On becoming coreboot
AB: Why have you decided to rename LinuxBIOS as coreboot?
RM: I loved the name LinuxBIOS. It was a very recognizable name to people around the world, which I learned time and again as I went to conferences and talked to people who knew all about it. At the same time, vendors, the FSF, and others, requested many times that we drop Linux from the name. The vendors in particular felt that the "Linux" in the name made it a harder marketing proposition *internally* to the vendor: "LinuxBIOS can only boot Linux" was a common statement. Also, one vendor, whose proprietary product competes with coreboot, was stating that "LinuxBIOS is obsolete, since we don't need BIOSes any more". They made this statement notwithstanding the fact that their "BIOS replacement" is far more primitive than LinuxBIOS!
SR: "It's not Linux, and it's not a BIOS", so the name had to go. Also, not everyone liked the name LinuxBIOS for one reason or the other, and at some point we decided to make (almost) everyone happy.
RM: Marketing factors, in the end, drove the name change.
AB: There are a lot of students and people from academical institutions who are involved in LinuxBIOS / coreboot. What are their goals and what benefits do they receive?

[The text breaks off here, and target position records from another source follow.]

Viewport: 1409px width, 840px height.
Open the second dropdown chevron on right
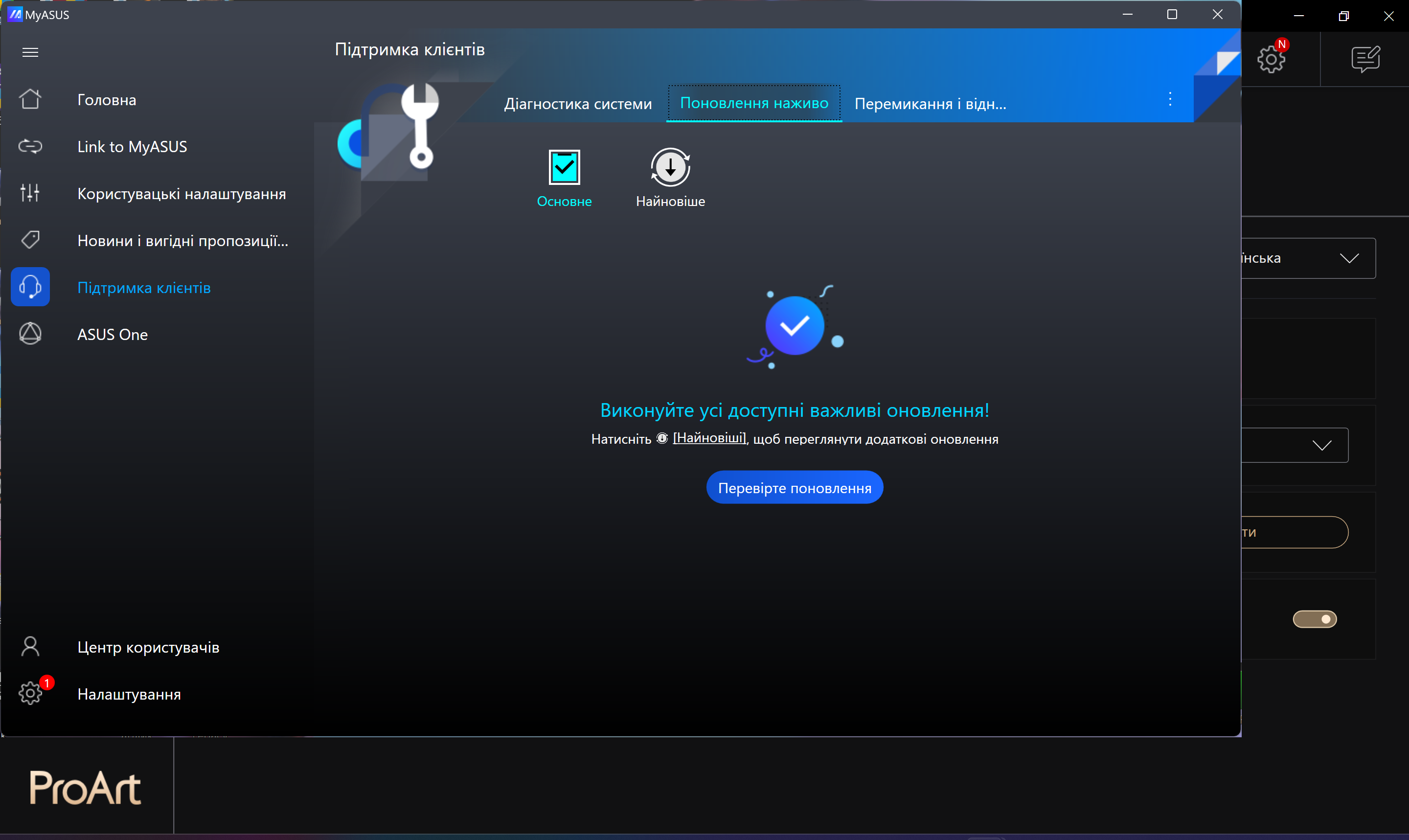[x=1321, y=446]
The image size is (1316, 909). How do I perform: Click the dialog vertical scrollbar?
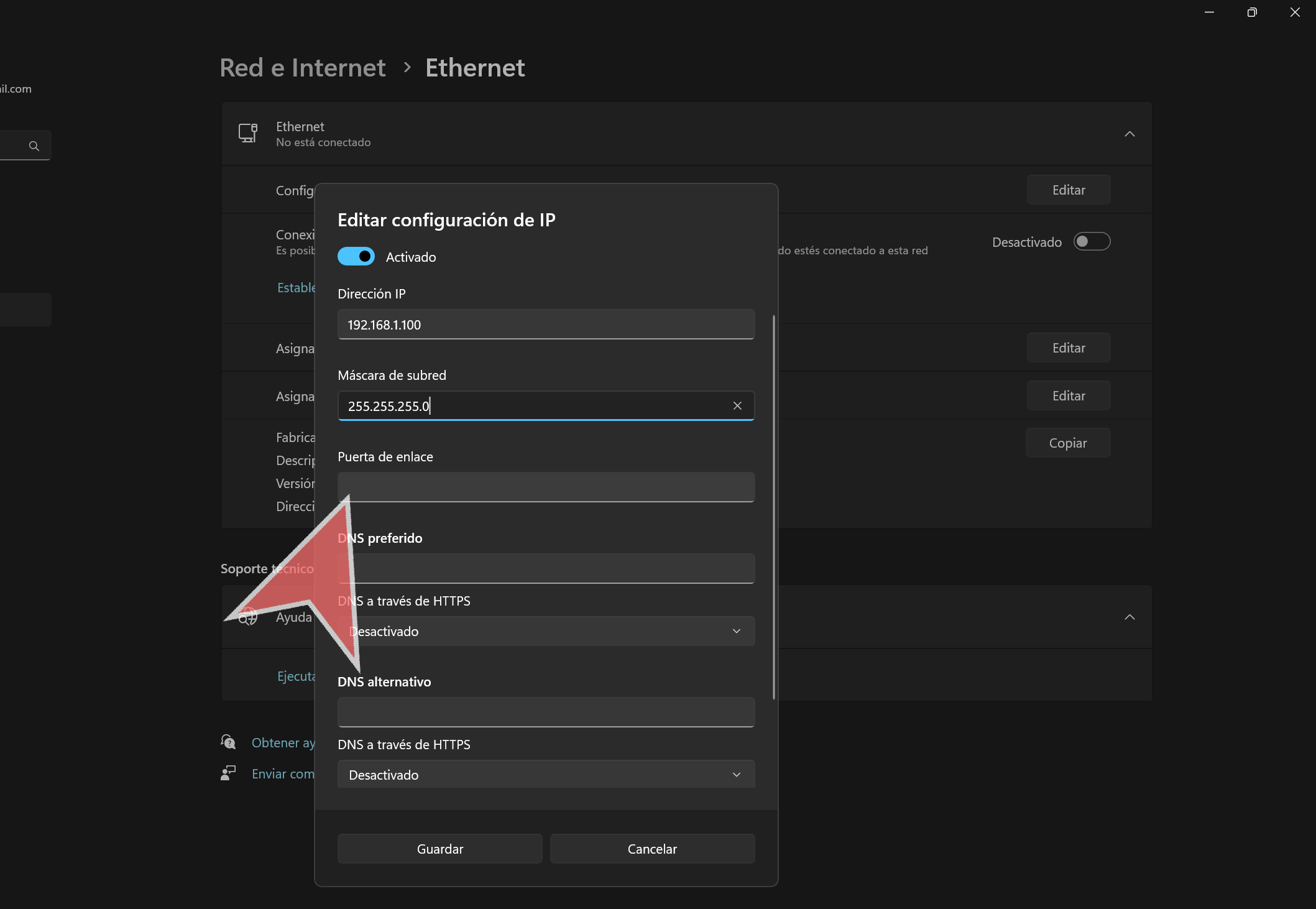pyautogui.click(x=773, y=507)
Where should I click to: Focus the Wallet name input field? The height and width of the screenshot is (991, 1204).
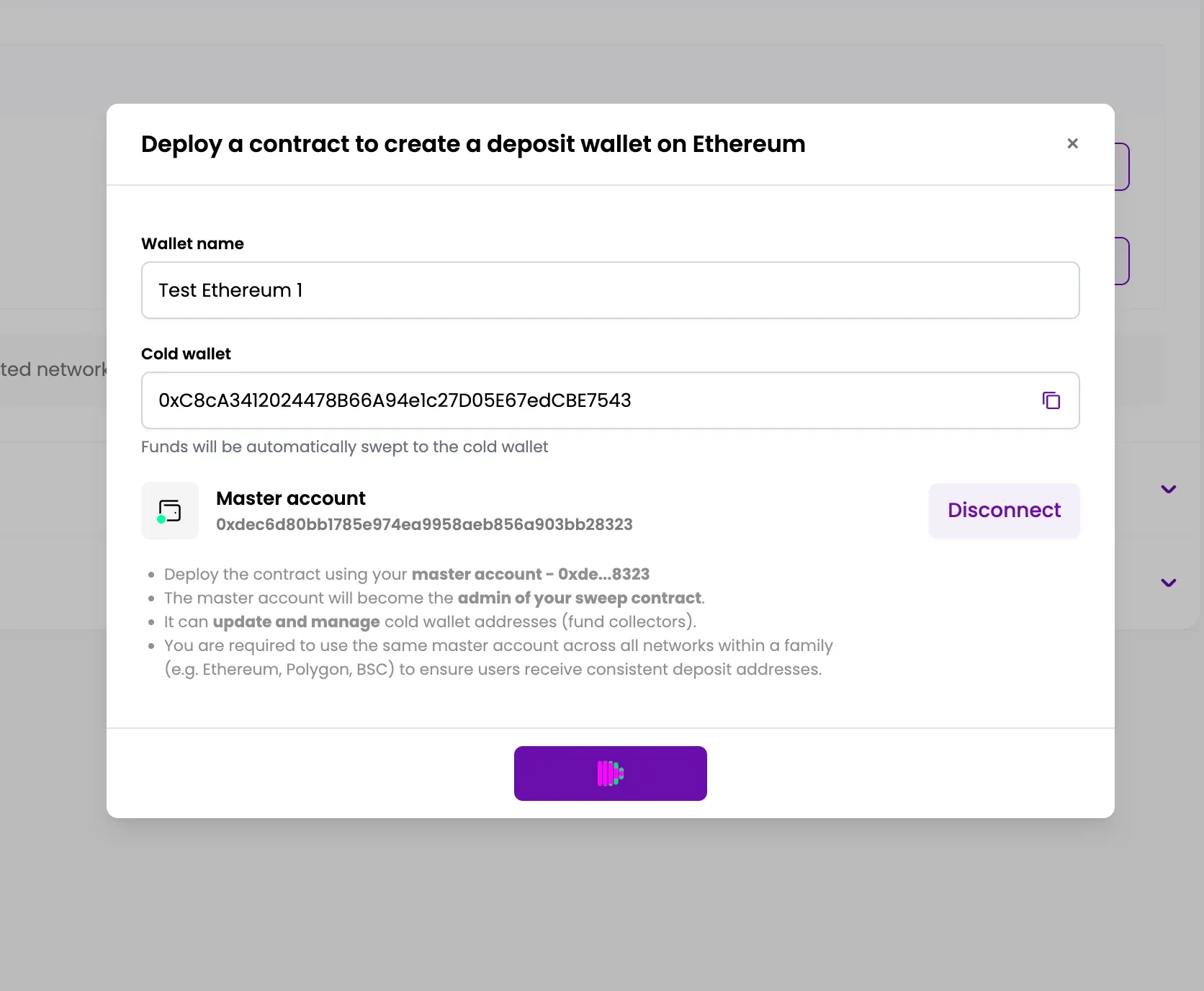[x=610, y=290]

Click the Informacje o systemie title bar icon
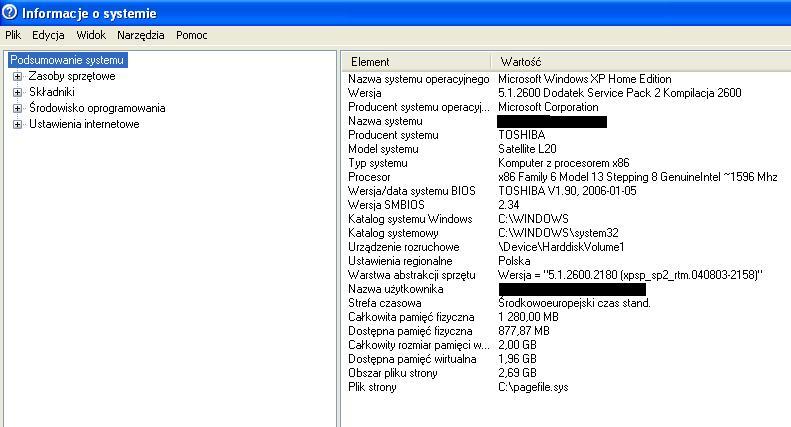pos(10,14)
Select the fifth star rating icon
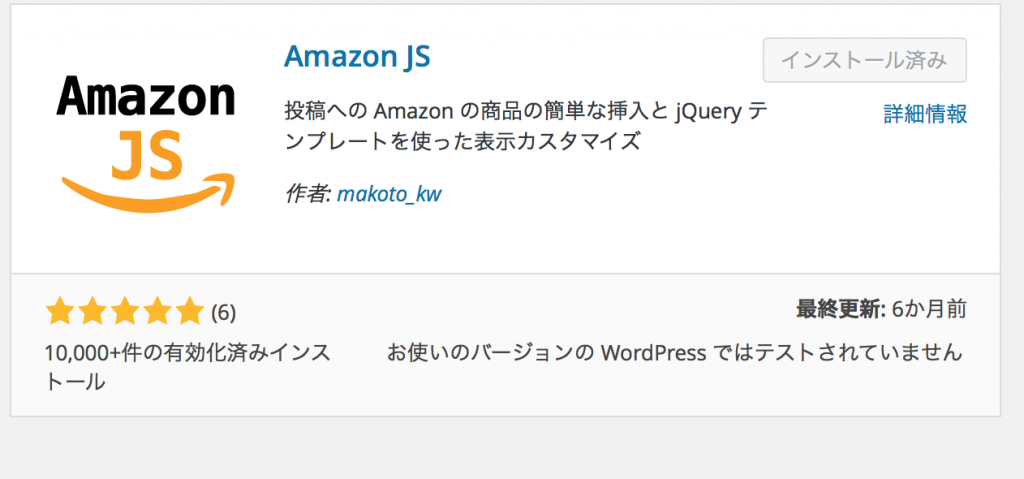This screenshot has height=479, width=1024. (x=189, y=313)
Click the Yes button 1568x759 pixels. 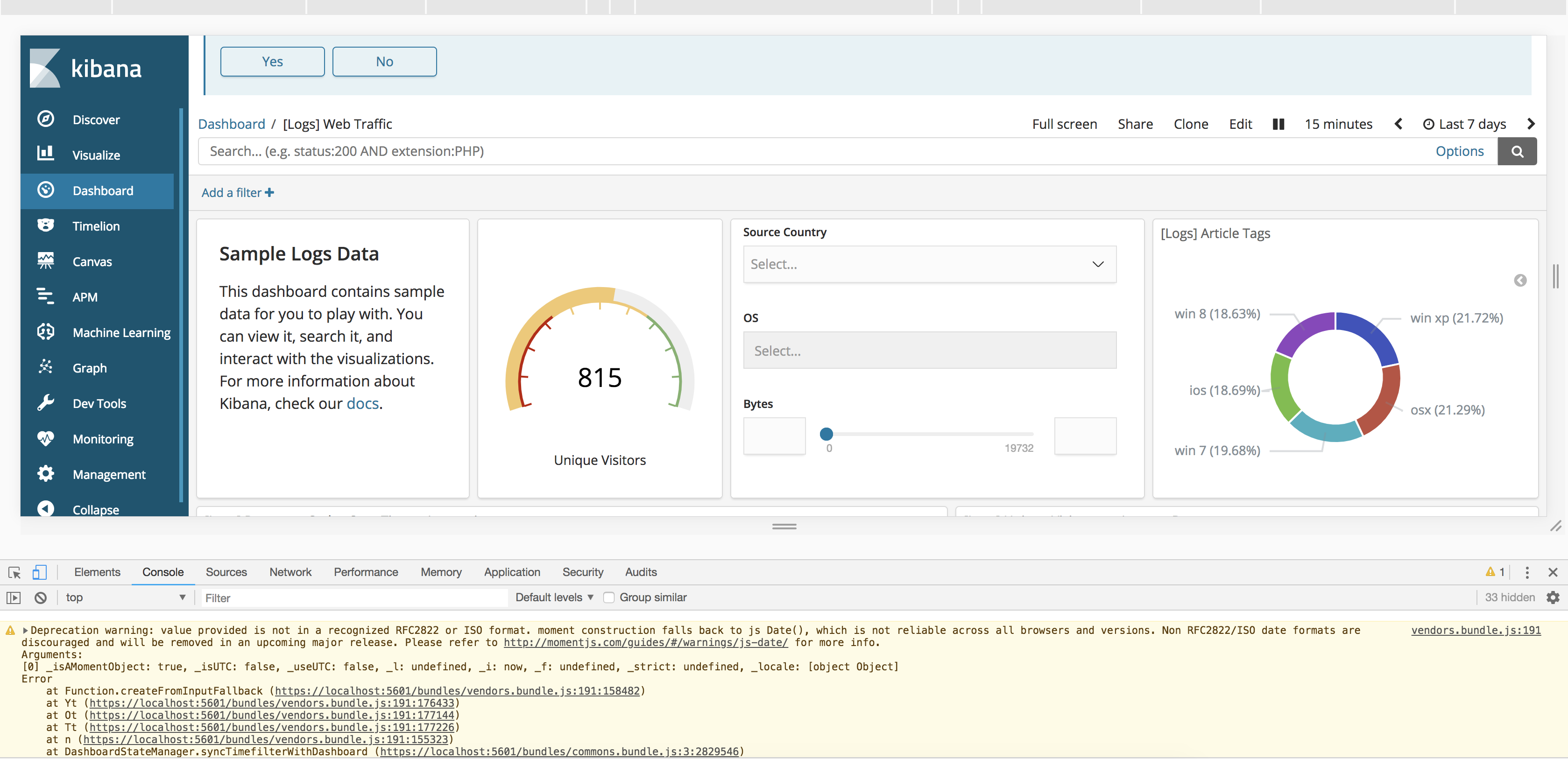click(x=272, y=62)
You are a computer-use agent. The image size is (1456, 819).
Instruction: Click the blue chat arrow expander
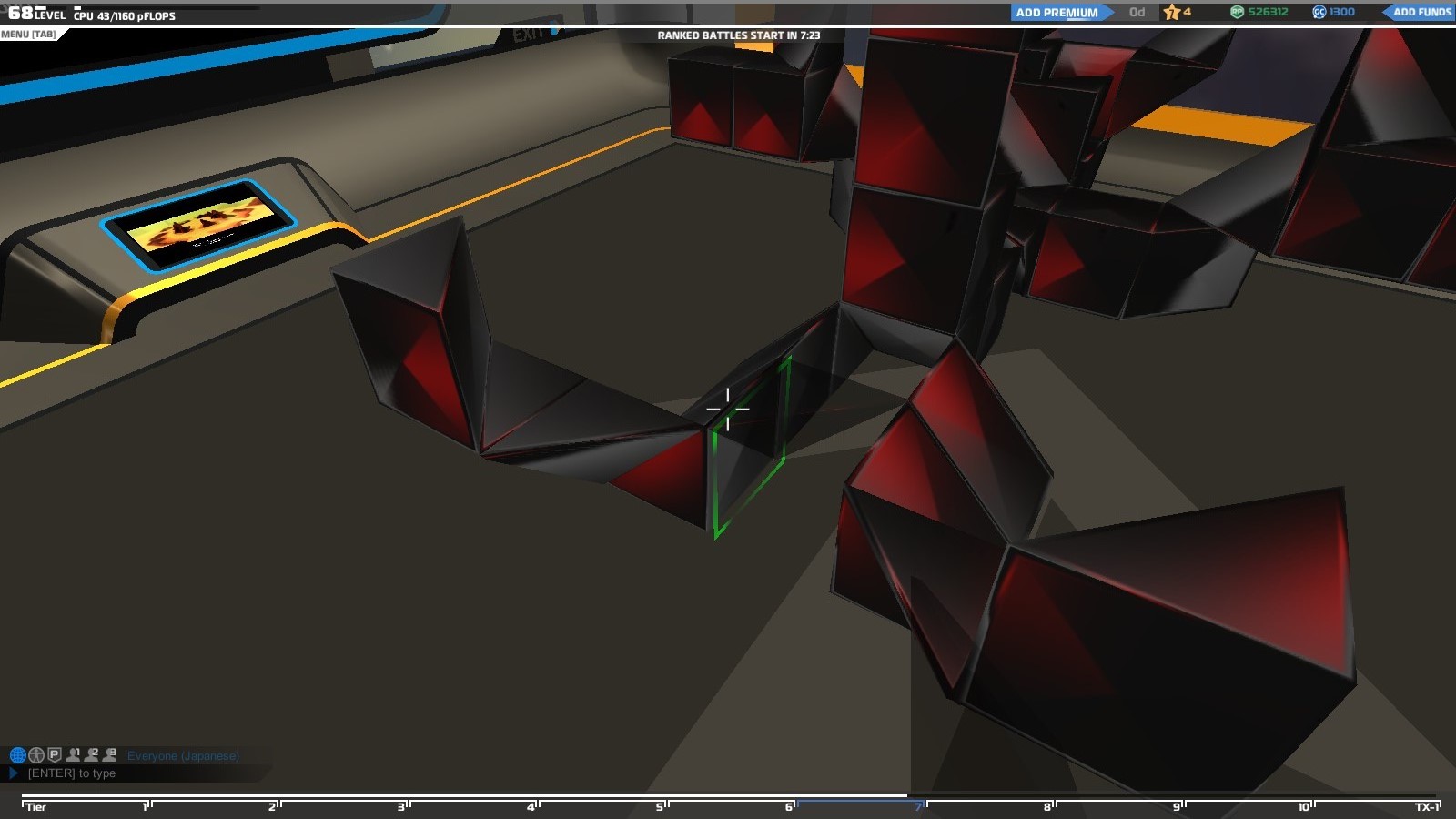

SR: I have been told by many, many people that it is very hard to work with the commercial BIOS vendors. One university started attaching a super fast FPGA directly to the AMD64's hyper transport bus. The legacy BIOS would not boot with this configuration. But for LinuxBIOS it was a patch of just a few lines to get this working. So their benefit was to be able to do something new and innovative that was just not possible without LinuxBIOS / coreboot.
Other than that, coreboot is a unique experience and a very cool open source project. Working on yet another CMS or ERM system or GUI applications is kind of boring, isn't it?
RM: Working at the BIOS level gives students the opportunity to learn at a level that was effectively closed to them for years. It really is true that few people understood how PC hardware worked at a low level until we made LinuxBIOS available. Making this knowledge available was one of the most rewarding aspects of this project.
AB: Are you happy with GSoC's sessions? Which projects have caught your eye?
SR: I am very happy that both the students and Google put their efforts into supporting coreBoot through GSoC. For two years now, we put students on projects that are hard to do, and extremely useful, and not on the plate of any of the core contributors. So, whatever results from GSoC is a new experience for us and gets us a step forward. Last year, for example, we had our flash ROM utility ported to Windows. The libpayload project grew out of a last year's GSoC project, too. In both years we had students working on improving Legacy BIOS compatibility. This year, a new focus was also virtualisation.